Lush is the global soap franchise with 105 stores in the UK, its flagship store on London’s Oxford Street, well-known for using primarily ethically sourced ingredients in its bath bombs, bubble bars, floating islands oils, gels and shampoos. Every year, Lush  holds a summit for some of its' international staff from 900 stores in 49 countries so they can learn more about the key environmental and social issues.

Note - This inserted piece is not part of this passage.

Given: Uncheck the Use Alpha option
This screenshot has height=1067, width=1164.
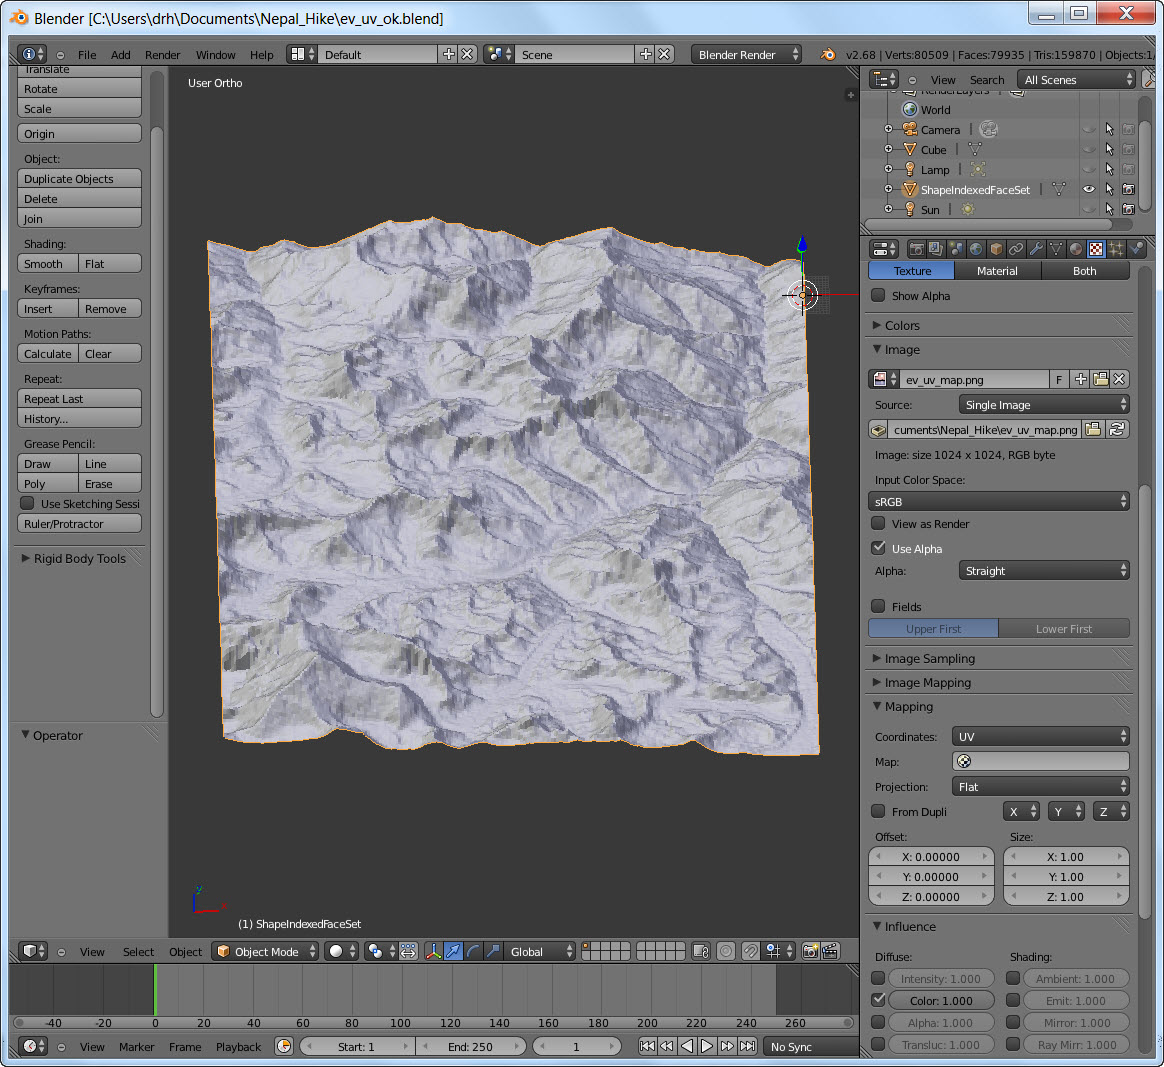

This year, Chris Packham, the zoologist, BBC personality and birder, was Lush’s on-the-spot reporter covering the two day event. He tirelessly patrolled the cavernous building on the former site of Billingsgate fish market talking to campaigners working to conserve the oceans, whales and other marine, animal, plant and bird life. I was part of this unique atmosphere with Pat Thomas, director of Beyond GM and GM Free Me, who gave Chris an informative interview for broadcast on the Lush Summit livestream. Pat also chaired a roundtable discussion finding that young people are concerned about GM food and trade agreements with the US since UK’s impending Brexit from Europe.

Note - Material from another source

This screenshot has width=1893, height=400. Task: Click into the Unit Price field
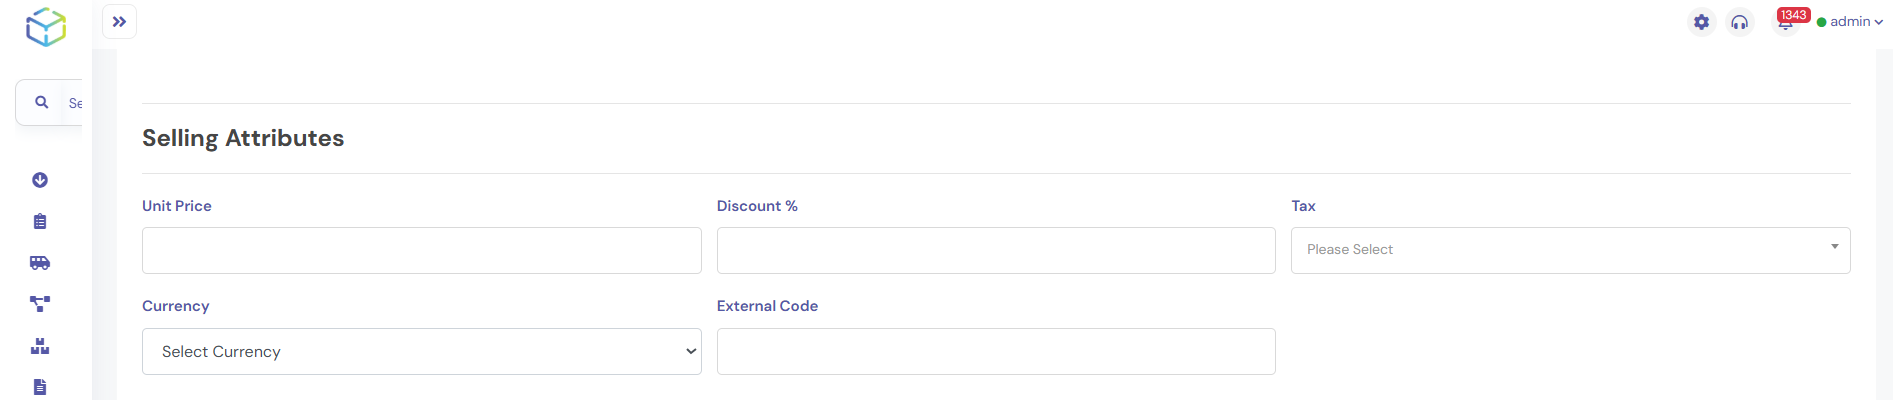click(x=421, y=250)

Lush does not test products on animals and in 2015 co-ordinated a march on Downing Street to protest animal rights with Common Decency, The League Against Cruel Sports and Animal Aid. Sourcing most of their ingredients from fruits and vegetables, the company no longer puts palm oil into its products and invests in small scale producers growing and processing essential oils and other materials in Guatemala, Pakistan, Kenya and the Lebanon. The Summit also showcased responsibly managed cork, cotton and paper.

Lush was founded by a small team in Poole, Dorset originally supplying fragrances to The Body Shop, one of the world’s first ethical high street cosmetics businesses. Working hard to do its bit for charity, Lush launched Charity Pot hand and body lotion, donating 100% of the sale price to grassroots organisations working for environmental conservation, animal welfare and human rights. Since 2007 Charity Pot has given $10 million to 850 charities in 42 countries, and donated a further £3.8 million to charity in 2014. Lush is an avid supporter of peaceful direct action, anti-roads, anti-incinerator campaigns, Syrian refugees and a One World freedom group in Palestine. Covering a broad range of issues Lush also launched a "Gay Is Ok Soap" and is active in protecting Hen Harriers from illegal persecution, providing funds to satellite tag these Scottish upland birds. 

Chris Packham flagged up his concerns about the effects of palm oil production on communities in Indonesia illustrated by his own stunning photographs. He then enlightened his captive audience about one teenager's fraught battle to save the Honey Buzzard in Sicily. Lastly, he promoted his own passion project to protect the Golden Eagle, showing his short film called Fred the Golden Eagle. Fred was hatched in the only breeding nest on the Scottish border, his movements tracked by electronic tag in the woodlands around Edinburgh. But in February 2018 Fred's signal mysteriously disappeared. More than forty Golden Eagles have vanished under suspicious circumstances in recent years in the region. Merlins and Ravens have also been persecuted in areas close to driven grouse moors. A review of grouse moor management has been ordered by Scotland’s Environment Secretary and Chris repeated his vow to protect the Golden Eagle, of which there are only 440 pairs in the UK.